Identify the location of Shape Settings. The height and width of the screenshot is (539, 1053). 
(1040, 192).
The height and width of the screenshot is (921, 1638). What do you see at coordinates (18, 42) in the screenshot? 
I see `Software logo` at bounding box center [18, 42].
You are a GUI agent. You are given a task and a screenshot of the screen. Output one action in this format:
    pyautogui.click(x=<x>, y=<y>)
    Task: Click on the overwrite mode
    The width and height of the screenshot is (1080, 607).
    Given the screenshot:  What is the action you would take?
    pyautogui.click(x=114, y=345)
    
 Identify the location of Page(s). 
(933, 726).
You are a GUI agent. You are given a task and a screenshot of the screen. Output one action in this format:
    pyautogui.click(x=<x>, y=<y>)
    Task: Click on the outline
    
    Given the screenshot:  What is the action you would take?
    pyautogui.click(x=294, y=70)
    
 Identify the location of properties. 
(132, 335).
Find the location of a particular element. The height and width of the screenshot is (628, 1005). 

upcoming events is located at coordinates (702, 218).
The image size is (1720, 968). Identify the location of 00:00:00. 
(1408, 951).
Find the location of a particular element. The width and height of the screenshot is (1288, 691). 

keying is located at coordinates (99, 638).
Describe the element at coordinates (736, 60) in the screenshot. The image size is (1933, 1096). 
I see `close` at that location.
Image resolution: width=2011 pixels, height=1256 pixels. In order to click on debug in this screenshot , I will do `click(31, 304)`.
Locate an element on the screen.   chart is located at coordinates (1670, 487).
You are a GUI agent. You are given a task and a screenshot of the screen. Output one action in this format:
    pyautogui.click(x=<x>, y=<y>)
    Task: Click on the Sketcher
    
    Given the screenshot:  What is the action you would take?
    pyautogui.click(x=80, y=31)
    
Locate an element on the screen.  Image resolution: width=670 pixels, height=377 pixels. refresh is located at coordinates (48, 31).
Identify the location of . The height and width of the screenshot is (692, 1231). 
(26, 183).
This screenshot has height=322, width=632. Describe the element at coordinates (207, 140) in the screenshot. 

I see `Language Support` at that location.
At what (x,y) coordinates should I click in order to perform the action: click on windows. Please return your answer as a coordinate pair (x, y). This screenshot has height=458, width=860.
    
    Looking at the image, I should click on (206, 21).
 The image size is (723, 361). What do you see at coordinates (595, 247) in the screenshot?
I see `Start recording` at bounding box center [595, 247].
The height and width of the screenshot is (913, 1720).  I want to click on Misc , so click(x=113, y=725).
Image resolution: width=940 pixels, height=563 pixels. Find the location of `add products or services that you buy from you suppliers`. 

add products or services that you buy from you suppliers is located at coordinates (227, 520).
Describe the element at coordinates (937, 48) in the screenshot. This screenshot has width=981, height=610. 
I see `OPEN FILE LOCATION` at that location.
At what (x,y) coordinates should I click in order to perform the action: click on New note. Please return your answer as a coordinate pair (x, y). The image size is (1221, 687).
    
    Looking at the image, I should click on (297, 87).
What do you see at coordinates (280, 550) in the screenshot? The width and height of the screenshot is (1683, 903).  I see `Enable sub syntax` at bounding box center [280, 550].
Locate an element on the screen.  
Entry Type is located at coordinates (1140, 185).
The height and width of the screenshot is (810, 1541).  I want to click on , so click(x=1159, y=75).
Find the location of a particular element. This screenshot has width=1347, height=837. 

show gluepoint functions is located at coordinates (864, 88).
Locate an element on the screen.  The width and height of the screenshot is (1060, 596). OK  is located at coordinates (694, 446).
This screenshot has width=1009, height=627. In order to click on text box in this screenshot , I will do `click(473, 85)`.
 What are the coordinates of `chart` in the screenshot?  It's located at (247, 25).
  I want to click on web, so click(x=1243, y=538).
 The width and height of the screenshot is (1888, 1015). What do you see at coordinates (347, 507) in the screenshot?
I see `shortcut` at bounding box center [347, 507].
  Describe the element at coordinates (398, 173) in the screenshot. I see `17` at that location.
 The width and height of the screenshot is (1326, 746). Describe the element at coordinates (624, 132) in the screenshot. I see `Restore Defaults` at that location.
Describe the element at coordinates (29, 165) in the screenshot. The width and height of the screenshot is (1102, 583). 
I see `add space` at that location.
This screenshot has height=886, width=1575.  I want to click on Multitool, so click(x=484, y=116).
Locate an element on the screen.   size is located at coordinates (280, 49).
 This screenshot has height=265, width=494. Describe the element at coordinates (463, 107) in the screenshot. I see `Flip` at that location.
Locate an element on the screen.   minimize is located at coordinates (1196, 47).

::::::::

WHAT IS NEEDED = Pick out every line of the items above that contains the string "answer", and copy each one in full.

OUTPUT FOR THIS EXERCISE =
At what (x,y) coordinates should I click in order to perform the action: click on windows. Please return your answer as a coordinate pair (x, y). This screenshot has height=458, width=860.
At what (x,y) coordinates should I click in order to perform the action: click on New note. Please return your answer as a coordinate pair (x, y). The image size is (1221, 687).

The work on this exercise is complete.